- Goal: Reproduce word for word the lines from the one containing "Click the avatar" through the one containing "pyautogui.click(x=910, y=293)", including both of those lines.

- Material shown:
>> start
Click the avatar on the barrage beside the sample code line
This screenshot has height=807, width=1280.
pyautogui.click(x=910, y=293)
>> end
>> start
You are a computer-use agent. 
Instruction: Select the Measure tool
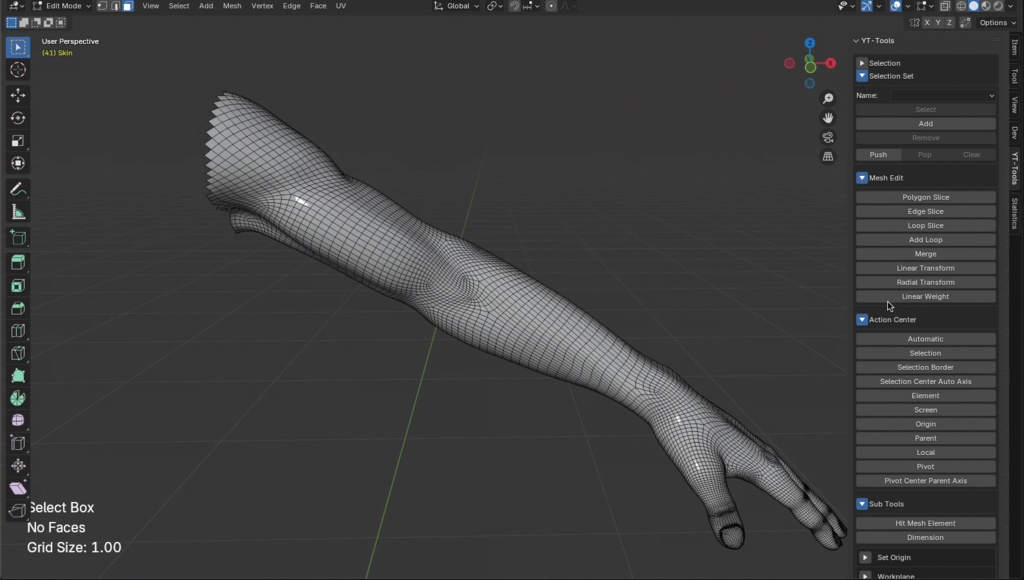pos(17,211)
>> end
>> start
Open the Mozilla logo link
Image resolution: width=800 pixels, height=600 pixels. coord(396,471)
>> end
- Completed exercise:
Click the avatar on the barrage beside the sample code line
This screenshot has height=807, width=1280.
pyautogui.click(x=910, y=293)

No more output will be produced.